Il primo giorno da Primo Ministro incaricato per Sébastien Lecornu non ha nulla di iconografico, nessuna ambizione particolare o inclinazione ad attribuire qualche chance al terzo Premier voluto dal Presidente Macron per salvare non solo la Francia ma anche la sua leadership da un baratro politico che si fa sempre più evidente. Ed è così che il nuovo Premier dopo essere stato l’uomo della “difesa”, l’ex gollista divenuto colonnello del macronismo, ora ha il compito arduo per non dire fatuo, di tentare l’ultimo salvataggio in extremis dell’agenda presidenziale.
Una nazione dilaniata
Lecornu che nel commentare su X la notizia della sua nomina ha voluto ringraziare il Presidente per la “fiducia” e il suo oramai predecessore per il “coraggio” si trova ora dinanzi all’immagine di una nazione dilaniata, e anche impaurita. La più grande paura viene da quei numeri a dir poco preoccupanti dell’economia, dal deficit e da un debito che assume sempre di più le forme di una zavorra, con una frammentazione politica che non permette scelte coraggiose e con un’opinione pubblica che della ricetta Bayrou non ha voluto sentirne parlare.
L’astio verso Macron
Di più c’è un astio verso il Presidente Macron crescente e ai limiti della stagnazione politica, non potendone gli avversari determinare la caduta fino al 2027 e non riuscendo il Presidente ad avere oramai la forza di reagire. In un paese sempre più polarizzato, con due forze radicali in forte crescita, il centrismo macronista non ha più né forza né ambizioni. Così l’annunciato autunno caldo, con manifestazioni e contestazioni riporta alla luce fantasmi del passato che non possono essere affrontati con ricette deboli o approssimative. Per il trentanovenne neo Premier la sfida è tutta in salita e passa per la difficile composizione di una maggioranza nell’Assemblea Nazionale tale da permettere al governo di approvare quelle finanziaria sui cui è caduto il governo della del democristiano Bayrou.
La sfida in salita “dell’ultima cartuccia del macronismo”
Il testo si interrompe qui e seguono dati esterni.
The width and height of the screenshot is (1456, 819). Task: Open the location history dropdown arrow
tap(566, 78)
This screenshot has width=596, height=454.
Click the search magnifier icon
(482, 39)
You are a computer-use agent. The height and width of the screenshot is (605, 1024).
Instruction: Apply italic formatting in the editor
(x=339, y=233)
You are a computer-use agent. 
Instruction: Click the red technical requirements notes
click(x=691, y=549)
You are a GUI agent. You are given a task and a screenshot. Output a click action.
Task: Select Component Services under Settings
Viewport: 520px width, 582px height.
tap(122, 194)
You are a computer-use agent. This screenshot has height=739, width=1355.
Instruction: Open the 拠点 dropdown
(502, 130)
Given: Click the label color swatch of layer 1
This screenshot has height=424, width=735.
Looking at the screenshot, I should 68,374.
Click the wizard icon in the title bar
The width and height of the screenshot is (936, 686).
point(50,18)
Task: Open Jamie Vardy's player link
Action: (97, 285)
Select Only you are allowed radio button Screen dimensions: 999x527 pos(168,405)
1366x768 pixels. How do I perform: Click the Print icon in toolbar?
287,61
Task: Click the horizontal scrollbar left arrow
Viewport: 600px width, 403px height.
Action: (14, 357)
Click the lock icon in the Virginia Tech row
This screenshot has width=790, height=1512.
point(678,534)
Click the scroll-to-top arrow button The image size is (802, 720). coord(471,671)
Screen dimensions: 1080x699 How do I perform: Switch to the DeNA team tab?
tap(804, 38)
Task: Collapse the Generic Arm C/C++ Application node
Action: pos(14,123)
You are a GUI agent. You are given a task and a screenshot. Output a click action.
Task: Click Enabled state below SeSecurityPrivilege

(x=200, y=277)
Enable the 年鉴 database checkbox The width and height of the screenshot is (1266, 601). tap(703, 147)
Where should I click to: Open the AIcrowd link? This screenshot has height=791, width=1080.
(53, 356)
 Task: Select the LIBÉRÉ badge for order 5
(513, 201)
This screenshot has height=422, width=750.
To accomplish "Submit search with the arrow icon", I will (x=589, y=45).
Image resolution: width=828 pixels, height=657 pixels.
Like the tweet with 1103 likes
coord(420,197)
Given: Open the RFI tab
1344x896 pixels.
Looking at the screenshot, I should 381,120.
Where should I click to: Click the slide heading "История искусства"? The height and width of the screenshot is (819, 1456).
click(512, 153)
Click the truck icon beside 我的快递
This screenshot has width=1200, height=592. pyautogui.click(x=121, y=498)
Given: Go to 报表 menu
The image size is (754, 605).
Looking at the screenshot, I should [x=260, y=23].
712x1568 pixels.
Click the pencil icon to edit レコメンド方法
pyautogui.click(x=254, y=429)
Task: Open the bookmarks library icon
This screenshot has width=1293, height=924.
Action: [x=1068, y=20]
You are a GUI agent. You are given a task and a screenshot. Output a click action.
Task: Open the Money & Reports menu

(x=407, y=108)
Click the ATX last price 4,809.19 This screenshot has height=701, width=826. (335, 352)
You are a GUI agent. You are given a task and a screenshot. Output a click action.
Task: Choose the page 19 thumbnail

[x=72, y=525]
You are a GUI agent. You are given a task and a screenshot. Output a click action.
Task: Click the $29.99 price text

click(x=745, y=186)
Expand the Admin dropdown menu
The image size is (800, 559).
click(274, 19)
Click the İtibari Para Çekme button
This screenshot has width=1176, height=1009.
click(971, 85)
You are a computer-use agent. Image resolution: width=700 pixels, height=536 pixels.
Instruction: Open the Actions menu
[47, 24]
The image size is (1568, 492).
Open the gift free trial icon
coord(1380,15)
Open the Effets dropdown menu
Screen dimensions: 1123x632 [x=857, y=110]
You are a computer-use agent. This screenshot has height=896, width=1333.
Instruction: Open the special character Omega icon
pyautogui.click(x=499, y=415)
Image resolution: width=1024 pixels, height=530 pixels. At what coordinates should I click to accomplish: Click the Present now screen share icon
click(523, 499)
Per Marie Le Pen si tratta “dell’ultima cartuccia del macronismo” e dall’altra parte dell’emiciclo le fa eco l’acerrimo nemico a sinistra dell’inquilino dell’Eliseo, Jean-Luc Mélenchon che ha definito la scelta di Macron come “una triste commedia”. Così come dalle prime dichiarazioni sembra sfumare l’ipotesi di un governo formato da macronisti, gollisti e socialisti, quest’ultimi infatti hanno definito la mossa presidenziale come una vera e propria “provocazione”. Lo stesso segretario socialista Faure aveva chiesto un governo di sinistra e di certo il profilo di Lecornu non si presta ad interpretazioni in tal senso. Per quanto in politica l’impossibile è cosa assai rara, questa potrebbe essere l’eccezione che spiega la regola e dunque l’ultimo sussulto di Macron per evitare le urne potrebbe fallire sul nascere o peggio ancora debuttare con una sfiducia all’Assemblea Nazionale.
Il clima rovente
Questi sono momenti in cui la politica dovrebbe ragionare e meditare con serenità, ma il clima rovente, le oltre 430 manifestazioni in corso, e la crescente minaccia esterna proveniente da est, non sembrano favorire il clima ideale per trovare una quadra. A complicare la situazione per il fronte del Presidente sono i dati dei sondaggi elettorali, che in caso di ritorno alle urne – sempre più probabile – vedono il RN di Bardella e Le Pen al 35%, e questa volta i cordoni all’origine del caos odierno potrebbero non bastare. La tattica in politica è legittima, ma anche la volontà popolare non può essere troppo a lungo ostacolata. Tutti pensieri che forse attanagliano il Presidente Macron, più incline ad immaginarsi guida dell’Europa anti russa, che arbitro e decisore nel caos di una Francia che dopo otto anni di quell’ottimismo del 2017 non ha più neanche un lontano ricordo.